• What is being asked
The listing below holds a line with "Image resolution: width=1159" and a later line with "Task: Show help". Write out those two lines and every line between them, exactly, and nothing else.

── Dataset content

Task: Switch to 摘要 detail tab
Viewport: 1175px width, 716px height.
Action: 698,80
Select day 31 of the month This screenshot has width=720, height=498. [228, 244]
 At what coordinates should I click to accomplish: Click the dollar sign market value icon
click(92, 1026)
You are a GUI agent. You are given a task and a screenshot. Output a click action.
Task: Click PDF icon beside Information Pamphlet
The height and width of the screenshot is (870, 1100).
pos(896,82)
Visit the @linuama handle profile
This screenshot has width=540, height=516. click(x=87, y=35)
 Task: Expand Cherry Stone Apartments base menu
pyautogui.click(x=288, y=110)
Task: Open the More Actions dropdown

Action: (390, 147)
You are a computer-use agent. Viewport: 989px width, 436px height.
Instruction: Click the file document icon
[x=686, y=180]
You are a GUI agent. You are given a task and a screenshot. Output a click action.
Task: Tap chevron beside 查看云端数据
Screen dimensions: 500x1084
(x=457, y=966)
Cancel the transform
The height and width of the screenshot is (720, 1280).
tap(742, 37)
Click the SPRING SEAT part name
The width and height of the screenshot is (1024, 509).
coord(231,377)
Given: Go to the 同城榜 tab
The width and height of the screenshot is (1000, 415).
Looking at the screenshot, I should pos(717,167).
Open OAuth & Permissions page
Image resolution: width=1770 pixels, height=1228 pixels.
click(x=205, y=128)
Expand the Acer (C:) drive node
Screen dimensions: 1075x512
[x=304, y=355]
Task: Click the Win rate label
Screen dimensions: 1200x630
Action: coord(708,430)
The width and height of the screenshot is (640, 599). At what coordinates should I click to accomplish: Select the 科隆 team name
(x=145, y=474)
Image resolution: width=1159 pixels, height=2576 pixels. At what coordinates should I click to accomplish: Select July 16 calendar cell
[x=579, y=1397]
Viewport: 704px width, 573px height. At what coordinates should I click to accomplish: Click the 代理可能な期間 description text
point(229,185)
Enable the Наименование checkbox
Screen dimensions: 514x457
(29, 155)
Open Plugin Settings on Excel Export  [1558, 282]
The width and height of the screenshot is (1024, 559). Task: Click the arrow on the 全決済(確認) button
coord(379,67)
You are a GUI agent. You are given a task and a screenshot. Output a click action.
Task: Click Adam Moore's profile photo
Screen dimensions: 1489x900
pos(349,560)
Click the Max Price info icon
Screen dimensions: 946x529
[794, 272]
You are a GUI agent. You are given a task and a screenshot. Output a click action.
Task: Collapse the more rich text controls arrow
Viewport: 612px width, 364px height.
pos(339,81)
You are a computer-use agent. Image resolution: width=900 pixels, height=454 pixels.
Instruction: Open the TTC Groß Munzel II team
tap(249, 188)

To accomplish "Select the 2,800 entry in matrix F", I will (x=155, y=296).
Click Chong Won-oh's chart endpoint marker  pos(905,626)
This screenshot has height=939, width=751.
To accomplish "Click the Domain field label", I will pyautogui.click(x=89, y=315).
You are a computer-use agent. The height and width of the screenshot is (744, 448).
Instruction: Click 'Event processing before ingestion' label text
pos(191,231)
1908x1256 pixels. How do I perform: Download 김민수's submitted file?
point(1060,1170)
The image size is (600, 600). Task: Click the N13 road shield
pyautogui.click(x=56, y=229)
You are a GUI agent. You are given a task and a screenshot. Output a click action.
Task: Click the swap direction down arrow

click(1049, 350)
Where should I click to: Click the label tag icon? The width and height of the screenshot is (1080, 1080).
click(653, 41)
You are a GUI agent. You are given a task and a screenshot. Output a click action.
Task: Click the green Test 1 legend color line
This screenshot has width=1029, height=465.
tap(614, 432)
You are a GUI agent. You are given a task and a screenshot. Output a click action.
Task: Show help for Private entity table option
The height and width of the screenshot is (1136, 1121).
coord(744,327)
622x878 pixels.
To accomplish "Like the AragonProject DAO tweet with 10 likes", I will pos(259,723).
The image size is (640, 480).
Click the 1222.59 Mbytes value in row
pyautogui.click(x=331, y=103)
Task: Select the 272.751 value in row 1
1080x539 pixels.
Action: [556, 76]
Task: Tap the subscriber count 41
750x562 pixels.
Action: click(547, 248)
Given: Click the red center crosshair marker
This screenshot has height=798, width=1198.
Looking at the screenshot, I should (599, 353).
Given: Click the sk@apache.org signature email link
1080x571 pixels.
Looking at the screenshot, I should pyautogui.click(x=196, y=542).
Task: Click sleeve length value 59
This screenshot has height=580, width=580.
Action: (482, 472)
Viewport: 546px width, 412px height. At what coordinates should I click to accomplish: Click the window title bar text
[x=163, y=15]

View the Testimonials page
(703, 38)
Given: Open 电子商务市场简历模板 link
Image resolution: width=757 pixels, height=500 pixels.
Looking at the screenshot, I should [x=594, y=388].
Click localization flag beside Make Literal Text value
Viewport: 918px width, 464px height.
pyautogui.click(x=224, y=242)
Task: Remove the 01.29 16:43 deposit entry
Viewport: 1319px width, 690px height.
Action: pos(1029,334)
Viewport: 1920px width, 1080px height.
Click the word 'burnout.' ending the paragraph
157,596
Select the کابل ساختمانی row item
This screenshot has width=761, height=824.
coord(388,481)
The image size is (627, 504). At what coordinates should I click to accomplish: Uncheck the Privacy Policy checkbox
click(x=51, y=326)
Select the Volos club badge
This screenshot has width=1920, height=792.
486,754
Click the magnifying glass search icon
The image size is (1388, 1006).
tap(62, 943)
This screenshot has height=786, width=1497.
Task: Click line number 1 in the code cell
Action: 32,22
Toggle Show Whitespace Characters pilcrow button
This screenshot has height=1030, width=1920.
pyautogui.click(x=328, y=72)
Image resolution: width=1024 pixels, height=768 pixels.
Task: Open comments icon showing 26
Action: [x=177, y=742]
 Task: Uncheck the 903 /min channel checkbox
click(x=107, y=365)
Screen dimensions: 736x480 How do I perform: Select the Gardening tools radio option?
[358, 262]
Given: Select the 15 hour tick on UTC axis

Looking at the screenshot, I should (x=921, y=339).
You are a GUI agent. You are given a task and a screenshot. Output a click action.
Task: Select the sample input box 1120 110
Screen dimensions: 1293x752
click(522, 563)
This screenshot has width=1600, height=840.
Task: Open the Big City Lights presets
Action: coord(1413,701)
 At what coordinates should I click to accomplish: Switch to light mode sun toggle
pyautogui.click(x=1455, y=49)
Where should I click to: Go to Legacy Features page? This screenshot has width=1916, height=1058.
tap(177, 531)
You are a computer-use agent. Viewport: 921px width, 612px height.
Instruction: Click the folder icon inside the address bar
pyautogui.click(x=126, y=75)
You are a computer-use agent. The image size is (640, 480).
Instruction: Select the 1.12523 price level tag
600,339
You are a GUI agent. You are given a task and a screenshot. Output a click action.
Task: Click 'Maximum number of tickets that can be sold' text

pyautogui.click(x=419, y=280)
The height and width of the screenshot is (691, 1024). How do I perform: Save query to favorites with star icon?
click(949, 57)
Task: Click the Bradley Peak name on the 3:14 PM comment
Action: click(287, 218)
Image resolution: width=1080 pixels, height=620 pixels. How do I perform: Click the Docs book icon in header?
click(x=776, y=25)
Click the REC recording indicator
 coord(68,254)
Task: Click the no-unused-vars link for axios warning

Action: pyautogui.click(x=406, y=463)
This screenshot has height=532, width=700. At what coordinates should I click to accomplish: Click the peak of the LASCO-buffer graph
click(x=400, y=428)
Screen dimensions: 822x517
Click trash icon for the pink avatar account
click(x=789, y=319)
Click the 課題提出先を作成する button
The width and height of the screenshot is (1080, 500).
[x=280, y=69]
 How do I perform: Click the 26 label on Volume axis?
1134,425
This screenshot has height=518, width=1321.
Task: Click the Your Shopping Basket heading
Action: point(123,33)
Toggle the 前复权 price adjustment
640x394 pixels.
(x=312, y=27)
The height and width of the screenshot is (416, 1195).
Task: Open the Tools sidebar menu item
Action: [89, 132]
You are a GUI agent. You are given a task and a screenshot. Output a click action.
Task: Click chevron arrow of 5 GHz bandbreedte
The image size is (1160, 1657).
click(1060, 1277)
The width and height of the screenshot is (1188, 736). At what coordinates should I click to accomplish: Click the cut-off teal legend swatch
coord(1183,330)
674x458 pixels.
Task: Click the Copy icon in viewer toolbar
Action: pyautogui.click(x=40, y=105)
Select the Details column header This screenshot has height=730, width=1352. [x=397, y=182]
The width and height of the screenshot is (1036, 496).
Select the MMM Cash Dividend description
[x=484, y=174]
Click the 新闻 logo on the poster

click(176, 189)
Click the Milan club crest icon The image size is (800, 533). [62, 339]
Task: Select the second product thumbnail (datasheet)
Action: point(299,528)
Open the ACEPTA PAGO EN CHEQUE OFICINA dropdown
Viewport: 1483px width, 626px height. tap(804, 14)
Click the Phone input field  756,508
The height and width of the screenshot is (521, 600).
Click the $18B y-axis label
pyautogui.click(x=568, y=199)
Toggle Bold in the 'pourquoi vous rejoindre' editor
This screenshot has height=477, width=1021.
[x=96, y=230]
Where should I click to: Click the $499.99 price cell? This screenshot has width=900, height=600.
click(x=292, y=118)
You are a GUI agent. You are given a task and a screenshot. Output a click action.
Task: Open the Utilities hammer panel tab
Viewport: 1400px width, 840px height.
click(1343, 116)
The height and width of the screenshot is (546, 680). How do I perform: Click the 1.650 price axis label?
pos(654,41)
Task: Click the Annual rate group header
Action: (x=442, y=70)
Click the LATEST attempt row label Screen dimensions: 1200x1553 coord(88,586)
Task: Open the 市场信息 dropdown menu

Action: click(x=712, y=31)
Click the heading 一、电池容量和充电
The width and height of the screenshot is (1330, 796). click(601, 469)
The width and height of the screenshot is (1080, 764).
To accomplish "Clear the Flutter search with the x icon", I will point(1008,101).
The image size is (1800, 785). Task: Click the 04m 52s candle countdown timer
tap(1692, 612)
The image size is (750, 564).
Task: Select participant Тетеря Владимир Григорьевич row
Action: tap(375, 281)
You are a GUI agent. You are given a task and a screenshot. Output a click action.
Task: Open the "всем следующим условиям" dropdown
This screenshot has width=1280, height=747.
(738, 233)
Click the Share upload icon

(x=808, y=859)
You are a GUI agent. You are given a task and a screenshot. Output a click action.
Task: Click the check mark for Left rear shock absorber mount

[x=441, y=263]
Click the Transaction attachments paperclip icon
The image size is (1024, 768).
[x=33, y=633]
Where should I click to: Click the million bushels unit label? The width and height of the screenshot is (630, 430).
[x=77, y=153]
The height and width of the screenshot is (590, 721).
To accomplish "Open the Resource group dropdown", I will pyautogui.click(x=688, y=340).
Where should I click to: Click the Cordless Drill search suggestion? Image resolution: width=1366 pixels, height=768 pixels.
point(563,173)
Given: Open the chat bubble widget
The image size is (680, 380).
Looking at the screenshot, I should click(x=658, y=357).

────

• Response to the exercise
Image resolution: width=1159 pixels, height=2576 pixels. At what coordinates should I click to accomplish: Select July 16 calendar cell
[x=579, y=1397]
Viewport: 704px width, 573px height. At what coordinates should I click to accomplish: Click the 代理可能な期間 description text
point(229,185)
Enable the Наименование checkbox
Screen dimensions: 514x457
(29, 155)
Open Plugin Settings on Excel Export  [1558, 282]
The width and height of the screenshot is (1024, 559). Task: Click the arrow on the 全決済(確認) button
coord(379,67)
You are a GUI agent. You are given a task and a screenshot. Output a click action.
Task: Click Adam Moore's profile photo
Screen dimensions: 1489x900
pos(349,560)
Click the Max Price info icon
Screen dimensions: 946x529
[794, 272]
You are a GUI agent. You are given a task and a screenshot. Output a click action.
Task: Collapse the more rich text controls arrow
Viewport: 612px width, 364px height.
pos(339,81)
You are a computer-use agent. Image resolution: width=900 pixels, height=454 pixels.
Instruction: Open the TTC Groß Munzel II team
tap(249, 188)

To accomplish "Select the 2,800 entry in matrix F", I will (x=155, y=296).
Click Chong Won-oh's chart endpoint marker  pos(905,626)
This screenshot has height=939, width=751.
To accomplish "Click the Domain field label", I will pyautogui.click(x=89, y=315).
You are a computer-use agent. The height and width of the screenshot is (744, 448).
Instruction: Click 'Event processing before ingestion' label text
pos(191,231)
1908x1256 pixels. How do I perform: Download 김민수's submitted file?
point(1060,1170)
The image size is (600, 600). Task: Click the N13 road shield
pyautogui.click(x=56, y=229)
You are a GUI agent. You are given a task and a screenshot. Output a click action.
Task: Click the swap direction down arrow

click(1049, 350)
Where should I click to: Click the label tag icon? The width and height of the screenshot is (1080, 1080).
click(653, 41)
You are a GUI agent. You are given a task and a screenshot. Output a click action.
Task: Click the green Test 1 legend color line
This screenshot has width=1029, height=465.
tap(614, 432)
You are a GUI agent. You are given a task and a screenshot. Output a click action.
Task: Show help for Private entity table option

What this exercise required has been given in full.